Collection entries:
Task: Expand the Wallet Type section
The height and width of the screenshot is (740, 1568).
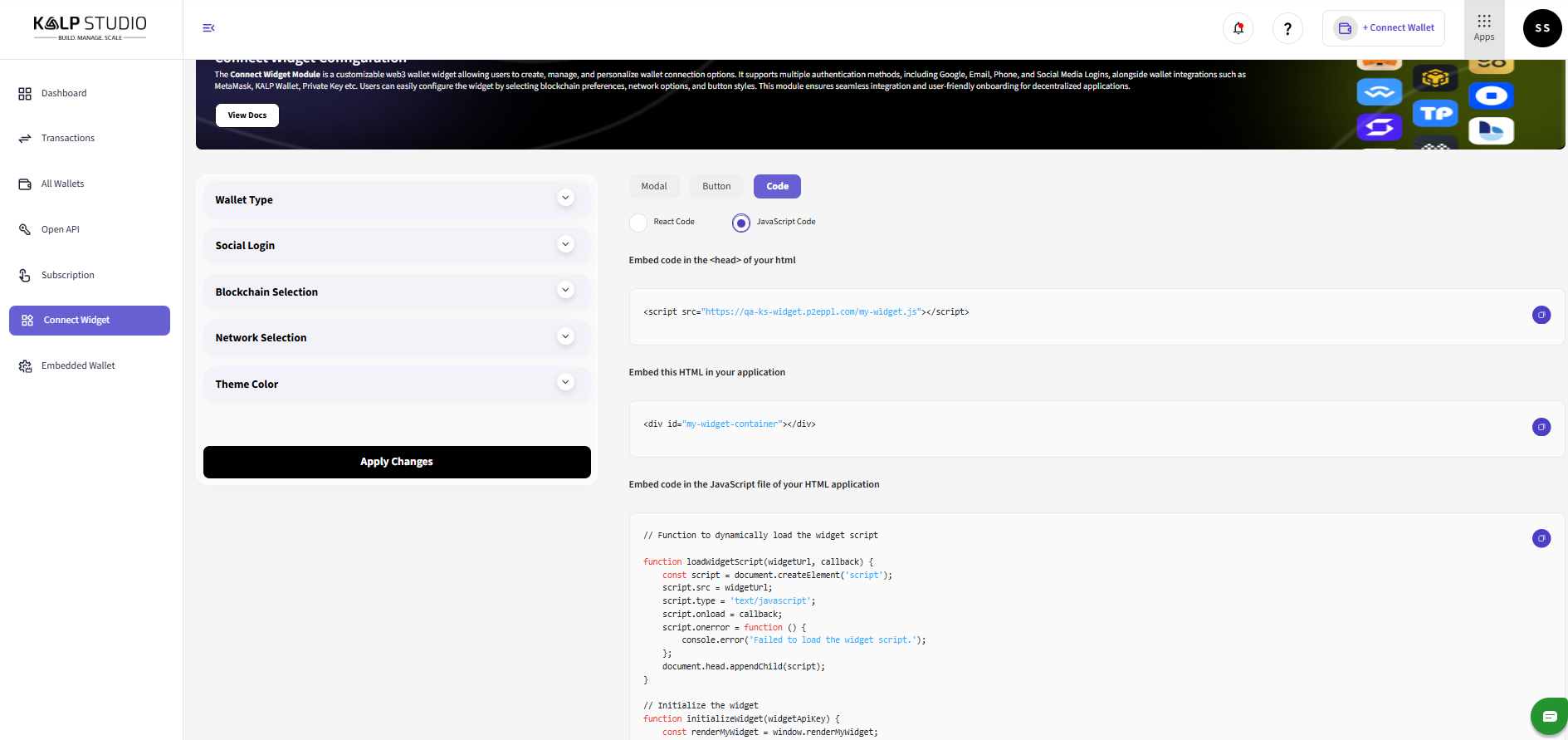Action: 565,198
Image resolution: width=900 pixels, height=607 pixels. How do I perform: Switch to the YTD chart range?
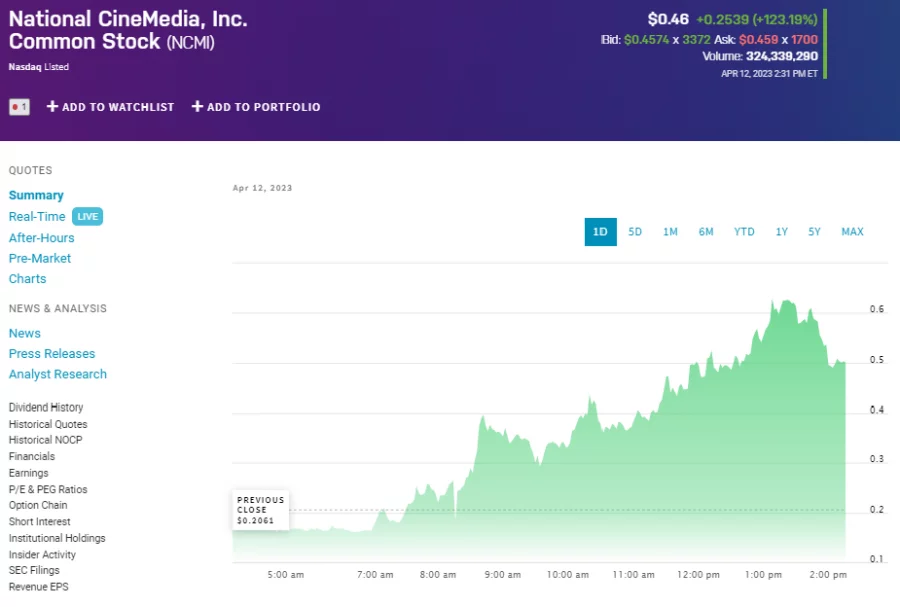[x=743, y=231]
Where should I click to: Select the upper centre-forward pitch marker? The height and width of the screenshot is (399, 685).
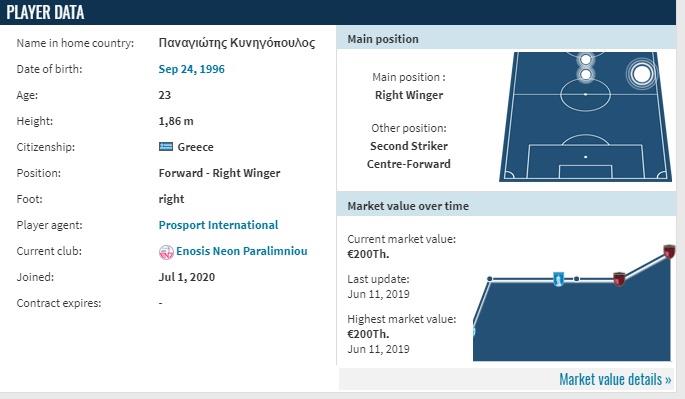(585, 59)
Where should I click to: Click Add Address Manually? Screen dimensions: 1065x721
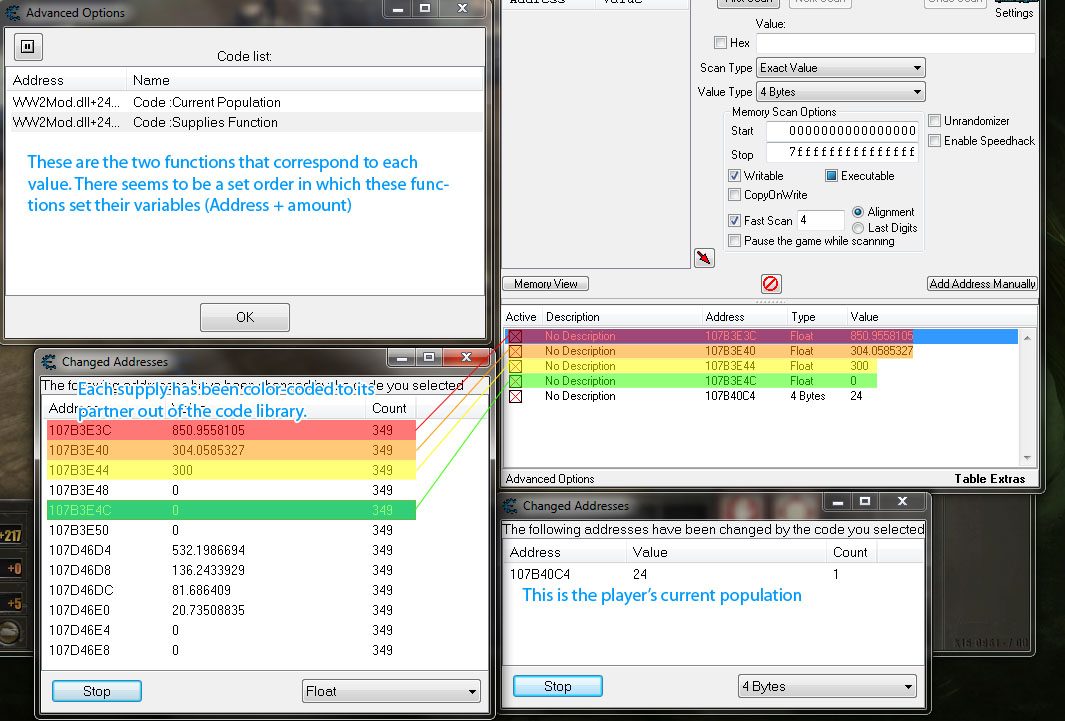click(981, 284)
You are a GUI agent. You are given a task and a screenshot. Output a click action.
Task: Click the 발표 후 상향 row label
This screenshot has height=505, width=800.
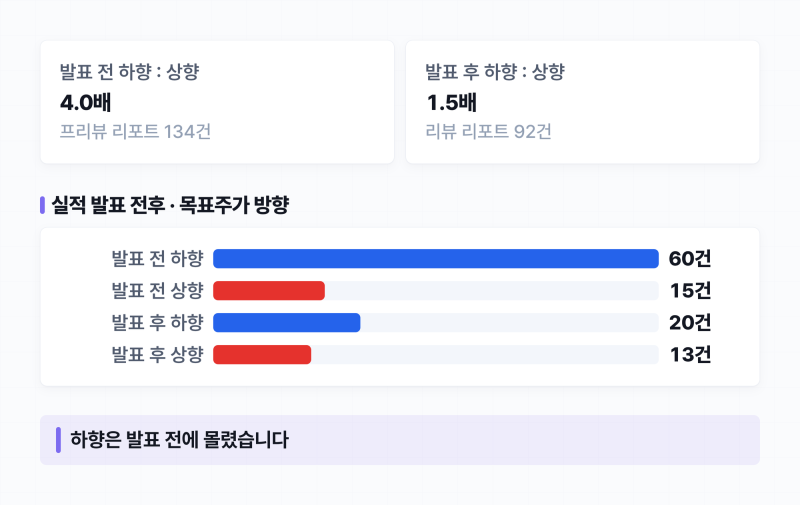pos(158,355)
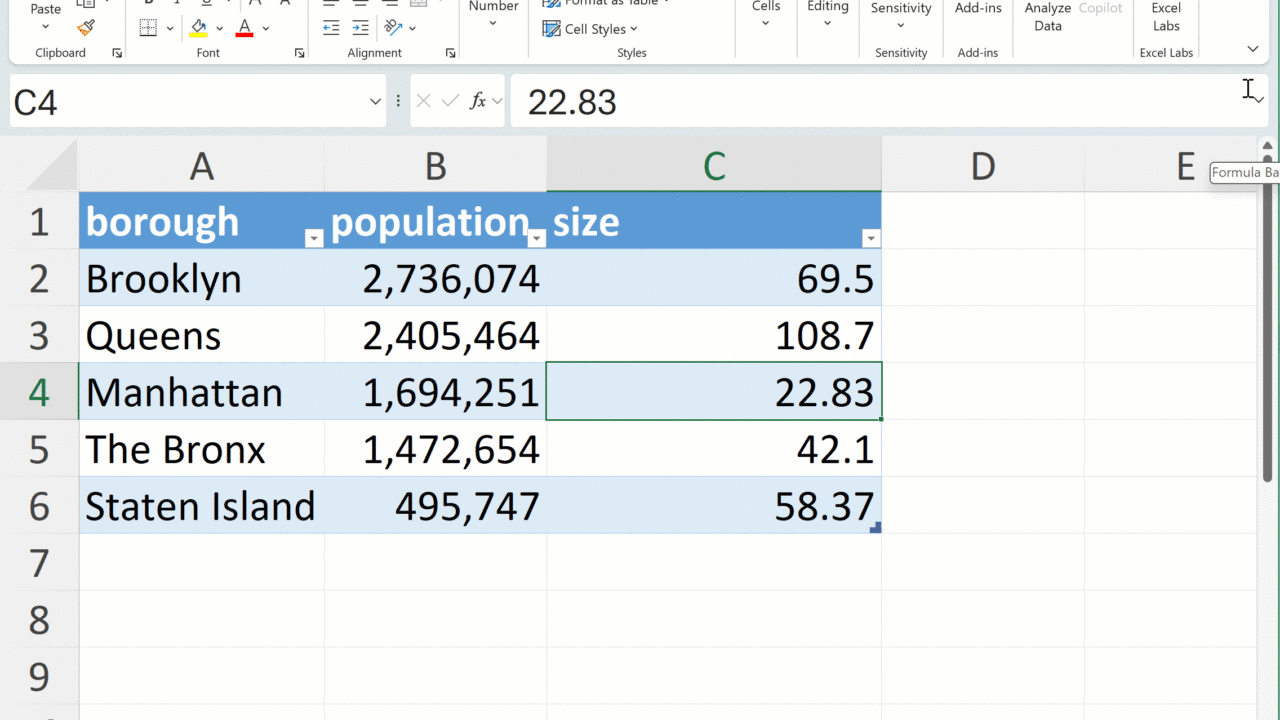Click the Insert Function fx icon
1280x720 pixels.
click(x=479, y=101)
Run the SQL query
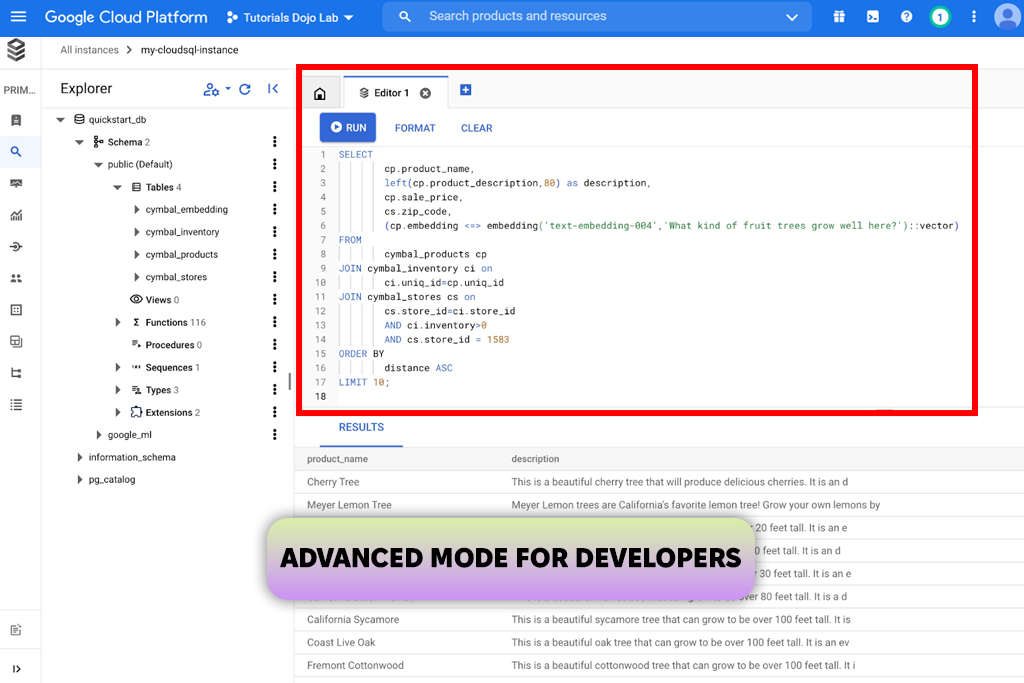Screen dimensions: 1024x683 tap(348, 128)
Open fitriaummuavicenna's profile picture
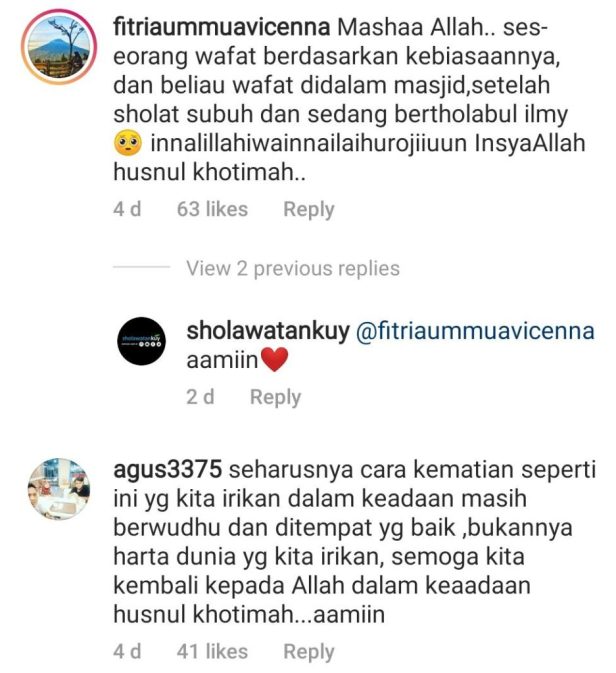Viewport: 616px width, 673px height. (x=59, y=47)
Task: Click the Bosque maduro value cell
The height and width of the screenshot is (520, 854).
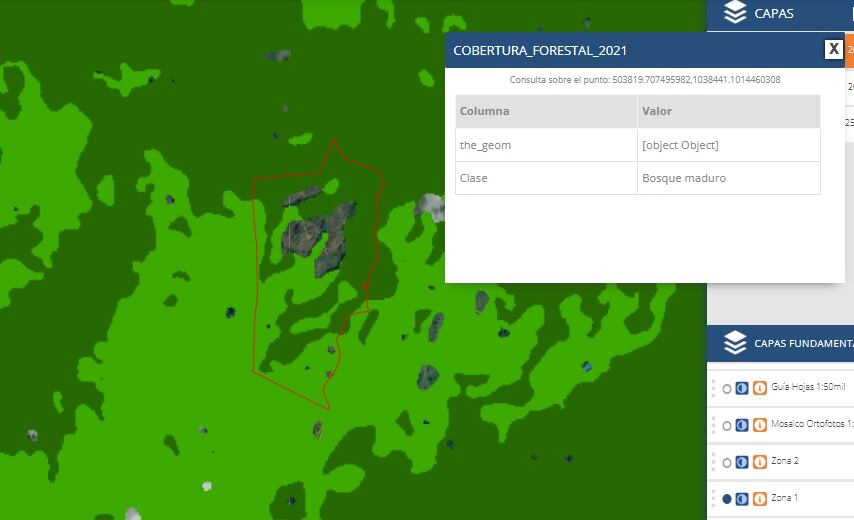Action: 728,178
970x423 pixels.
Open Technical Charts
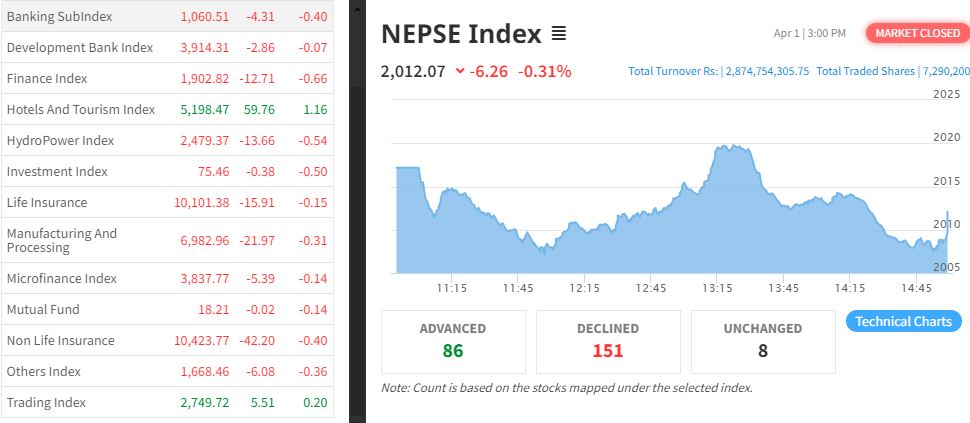[x=904, y=321]
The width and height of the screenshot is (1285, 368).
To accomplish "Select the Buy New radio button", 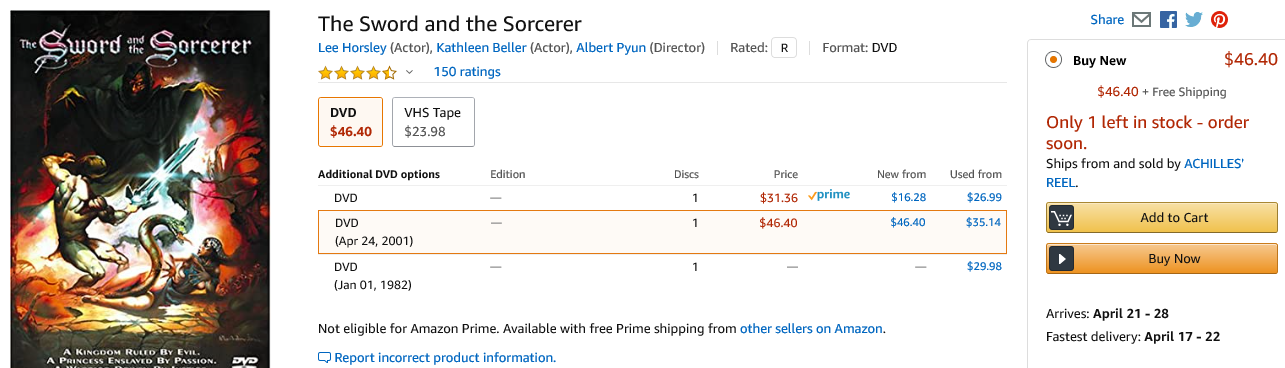I will 1053,60.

■ Work to be completed
Leaving every picture behind, retype the entries above exactly, from the first line through the line with "Task: Click the 발표 후 상향 row label", and stop there.

■ Task output
Task: Expand the Wallet Type section
The height and width of the screenshot is (740, 1568).
Action: 565,198
Image resolution: width=900 pixels, height=607 pixels. How do I perform: Switch to the YTD chart range?
[x=743, y=231]
Where should I click to: Select the upper centre-forward pitch marker? The height and width of the screenshot is (399, 685).
(585, 59)
Where should I click to: Click Add Address Manually? Screen dimensions: 1065x721
click(981, 284)
You are a GUI agent. You are given a task and a screenshot. Output a click action.
Task: Click the 발표 후 상향 row label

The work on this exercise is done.